### Given problem 1
Answer these questions about the essay on a daughter's test results, one answer per line, marked like the questions:
(a) How old is the daughter almost?
(b) What grade did she repeat three years ago?
(c) In which skills is she now in the bottom 10 percent for her age group?
### Given problem 2
Reproduce the essay on a daughter's test results word for word, everything from "We lost one" down to "her a reader.".
### Given problem 3
Carry on writing the essay about a daughter's test results, picking up right after its final sentence.
# start of Extract
I find it remarkable that I don’t know myself better by now. I actually thought I could open up an email with test results for my almost-9-year-old and read them like they were no big deal. Like, oh, I’ll just read another round of stats about how my girl’s brain works between 10 a.m. and 10:20 a.m., and then I’ll do some work, eat some lunch, and get on with my day. What is this, the 4th or 5th round of tests in the last five years? It’s like going out for a short jog by now, right?
By paragraph three I realized I was going to cry, which would turn into a good 20-minute sob, and this would be followed by a 24-hour recovery period.
Why, if the test was filled with so much good news, have I trained my brain to pick out the bad news? Two weeks ago, the tester emailed me to tell me Annie no longer qualified for reading help at the Seattle Public Schools; she is almost reading at grade level and is no longer in the bottom 10 percent.
This is so big, it’s hard to communicate. Three years ago my girl repeated kindergarten because the 26 letters of the alphabet were like a foreign language.
So I was ecstatic about these recent results — so much reading improvement, so much growth, that she no longer qualifies for services. Even though inside, I already knew the next words would tell me: My daughter is now in the bottom 10 percent for math skills in her age group.
We lost one service yet gained another.
Still. Such hard work. Such success. We would celebrate with ice cream and tell Annie that she was a hard worker, that it was her endless difficult hours of work that made her a reader.
So was I crying over the math disability when I read these results? Maybe I was just crying because I am a crier. Still, there is more there. I’ve written before about my grief over my daughter’s learning disabilities, and how I am mostly over it, but I still sometimes unpack this grief. Why was I sobbing Tuesday as I picked my way through the test report?
# end of Extract
# start of Collected data
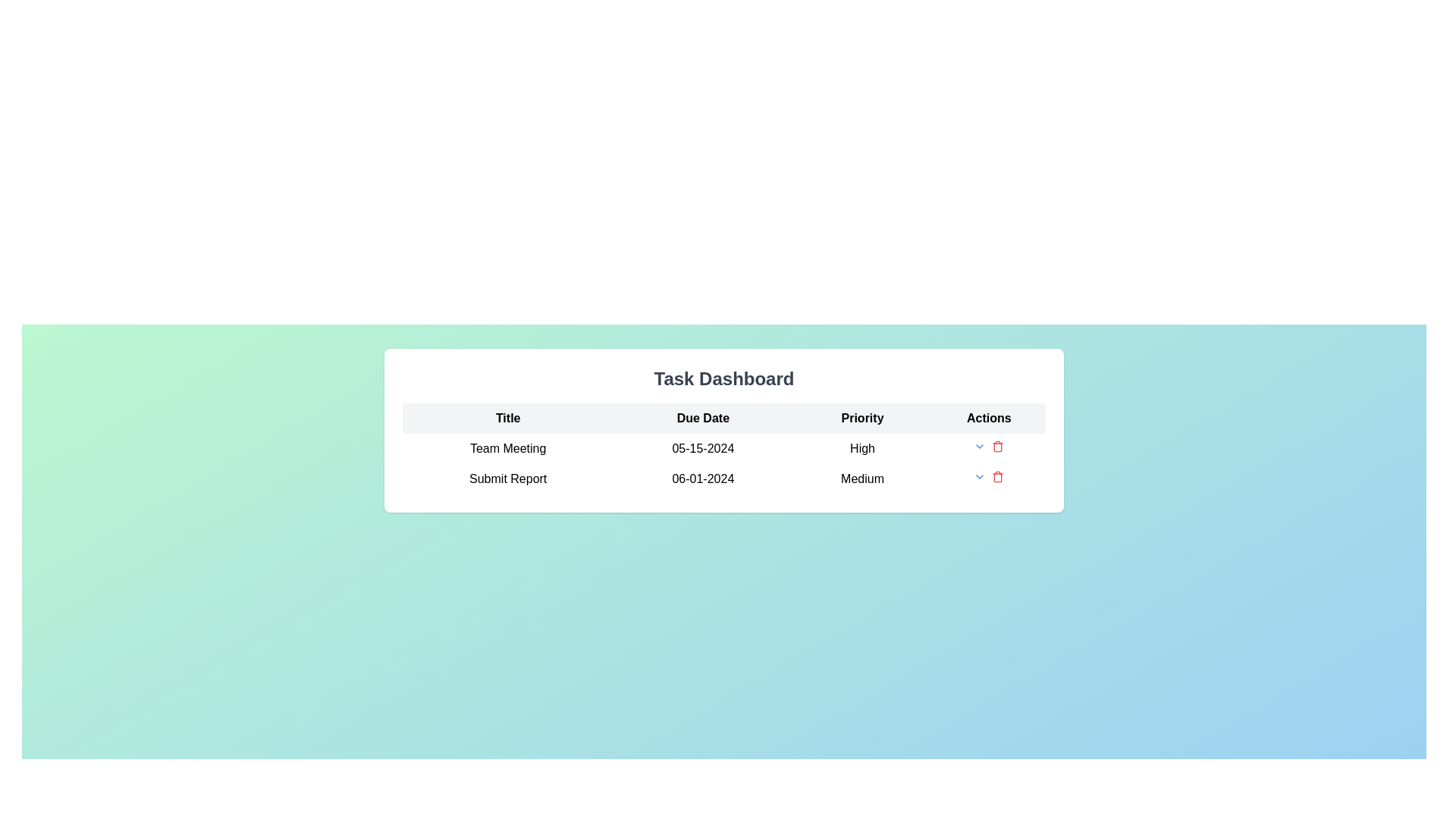 This screenshot has height=819, width=1456. I want to click on an individual row element in the task table located within the 'Task Dashboard', so click(723, 447).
# end of Collected data
### Task result 1
(a) Almost 9 years old.
(b) Kindergarten.
(c) Math skills.

### Task result 2
We lost one service yet gained another.
Still. Such hard work. Such success. We would celebrate with ice cream and tell Annie that she was a hard worker, that it was her endless difficult hours of work that made her a reader.

### Task result 3
Any professional will tell you that a test is just a snapshot in time, and it’s not the entire picture. I mean, think about all of those Facebook pictures that only tell one tiny part of the tale. The happy couple picture posted last month is as true as the fight the same couple had over kid duties last night.
The part where the tester says my daughter told her she wants to be an artist when she grows up? I started crying there, with joy. But there was sadness there too, because I am her mom. I remember when she was 2 and she refused to color for fun. I know that kids in her first year of kindergarten (yup, she repeated) pointed her scribbling out to her, and she came home and cried about this with me. I know it took her concerted effort to learn how to draw, that she learned this skill because her big sister KK is a talented artist, and Annie wants to be just like KK.
When Annie said she couldn’t draw, KK told her over and over again, “I’m good because I practice. If you practice, you will be good, too.”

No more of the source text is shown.